L'accompagnement à domicile est avant tout une relation sociale entre
deux individus. C'est pourquoi des relations affectives peuvent naître
entre employée/bénéficiaire car ce sont des métiers
humains. Selon la psychologue clinicienne Maria Ouazzani17, la
difficulté dans la relation aidant/aidé est de trouver la
meilleure distance qui permet de préserver le lien humain, le plaisir et
la convivialité, tout en respectant l'individualité de chacun. De
plus, ces salariées qui côtoient la fin de vie, peuvent
éventuellement être renvoyées à des souvenirs ou des
expériences difficiles avec des proches. Ainsi, la possibilité de
s'exprimer en réunion sur son quotidien professionnel est une
nécessité.
Cependant, sur les 6 AVS interrogées, il n'y en a que 2
qui se rendent aux réunions de manière assidue. Les 4 autres
témoignent de leurs difficultés d'y participer en raison de leur
état physique et/ou de leurs obligations familiales. En effet, la
présence aux réunions collectives n'étant pas obligatoires
dans toutes les structures, les auxiliaires de vie sociale
préfèrent prendre du temps pour faire une pause dans leur semaine
très chargée.
« Je vais en réunion quand je ne suis pas trop
fatiguée. [...] Pour l'instant je n'ai assisté qu'à une
seule réunion, et je reconnais que je ne vais pas toutes les
réunions, car je profite de ces journées sans interventions pour
me reposer. »
(AVS, 26 ans, APF)
« A vrai dire je n'y vais pas car je ne peux pas, le
travail est assez fatiguant les matinées ou après-midi que j'ai
de libre j'en profite pour mes loisirs. Et puis voilà tout le monde
n'est pas forcément disponible aussi pour la réunion. Donc c'est
un peu compliqué. »
(AVS, 24 ans, ADHAP)
16 Eychenne, Alexia. « Aide à domicile: la
face cachée d'un "eldorado" », L'Express, décembre
2013.
17 Ouazzani Maria, « Accompagner les aidants :
Interview de Mme Maria OUAZZANI, Psychologue Clinicienne, responsable du
Pôle d'Accompagnement Psychologique et Social de PSYA »,
Capgeris, 8 avril 2013.
21
« Mais sinon on a quand même des
réunions une fois par mois mais on parle des vacances ou de personnes
aux pathologies très dures. Moi j'ai assisté aux réunions
de novembre et décembre. Mais je n'y vais pas à toutes, je
profite dès que j'ai du temps libre pour moi et mon copain.
»
(AVS, 23 ans, ADHM)
« Oui maintenant c'est régulier, on a des
réunions tous les un mois et demi. [...] Oui tout à fait, on
parle de nos difficultés, des nouvelles personnes. On a des personnes
très difficiles, qui ont des troubles mentaux donc si on ne peut pas
discuter ça devient vite ingérable. J'essaye d'assister à
toutes les réunions dans la mesure du possible. Il y'a des fois
où je préfère garder mon petit-fils.»
(AVS, 54 ans, CCAS de Lormont)
Par conséquent, face aux difficultés d'assister
aux réunions, une auxiliaire de vie sociale a fait le choix de consulter
de son côté un psychologue pour établir des horaires de
rendez-vous qui lui conviennent. Les 3 autres AVS ont fait part d'une
étonnante révélation : elles ont fait le choix de confier
certaines de leurs difficultés aux personnes âgées.
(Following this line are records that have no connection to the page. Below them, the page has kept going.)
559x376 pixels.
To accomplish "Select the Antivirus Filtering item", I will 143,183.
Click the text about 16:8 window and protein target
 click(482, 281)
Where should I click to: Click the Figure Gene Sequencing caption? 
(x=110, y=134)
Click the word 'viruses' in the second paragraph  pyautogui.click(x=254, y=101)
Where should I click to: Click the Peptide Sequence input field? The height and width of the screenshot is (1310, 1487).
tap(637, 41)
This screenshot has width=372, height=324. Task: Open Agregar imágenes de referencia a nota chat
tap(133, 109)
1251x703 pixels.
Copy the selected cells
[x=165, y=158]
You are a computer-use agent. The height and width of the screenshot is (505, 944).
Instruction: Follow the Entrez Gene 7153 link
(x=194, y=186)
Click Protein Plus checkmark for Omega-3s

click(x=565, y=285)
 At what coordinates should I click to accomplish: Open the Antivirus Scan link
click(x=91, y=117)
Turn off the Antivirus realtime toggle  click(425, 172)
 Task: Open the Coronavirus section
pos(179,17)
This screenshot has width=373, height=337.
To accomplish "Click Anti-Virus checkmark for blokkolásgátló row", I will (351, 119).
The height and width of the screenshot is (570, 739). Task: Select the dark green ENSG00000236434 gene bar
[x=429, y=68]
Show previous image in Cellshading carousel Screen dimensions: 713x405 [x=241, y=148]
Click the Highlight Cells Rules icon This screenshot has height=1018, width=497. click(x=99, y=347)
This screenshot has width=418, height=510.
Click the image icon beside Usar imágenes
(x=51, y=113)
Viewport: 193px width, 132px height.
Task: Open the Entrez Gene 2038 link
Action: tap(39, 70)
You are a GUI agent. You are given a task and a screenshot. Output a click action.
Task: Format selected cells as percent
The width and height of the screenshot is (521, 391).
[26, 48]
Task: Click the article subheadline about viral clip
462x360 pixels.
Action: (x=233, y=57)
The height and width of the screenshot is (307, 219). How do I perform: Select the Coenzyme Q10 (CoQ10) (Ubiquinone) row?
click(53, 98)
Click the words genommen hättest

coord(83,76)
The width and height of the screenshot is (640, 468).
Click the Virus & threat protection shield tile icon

« Elles sont géniales certaines personnes
âgée, certaines elles veulent faire le psy. Ça fait du bien
de discuter de nos problèmes aussi avec elles. »
(AVS, 23 ans, ADHM)
« Mais même je me confie auprès d'autres
personnes âgées avec qui je m'entends super bien. »
(AVS, 26 ans, APF)
« Quand j'en ai râle le bol du boulot, je
râle au travail ça me fait du bien. Du coup avec une petite mamie
on râle ensemble tous les mercredis (rires) »
(AVS, 24 ans, ADHAP)
Dans cette perspective, la relation d'aidant/aidé se
transforme en une relation d'aide mutuelle. La personne âgée bien
que dépendante joue un rôle d'écoute et participe au
soutien moral de son auxiliaire de vie sociale.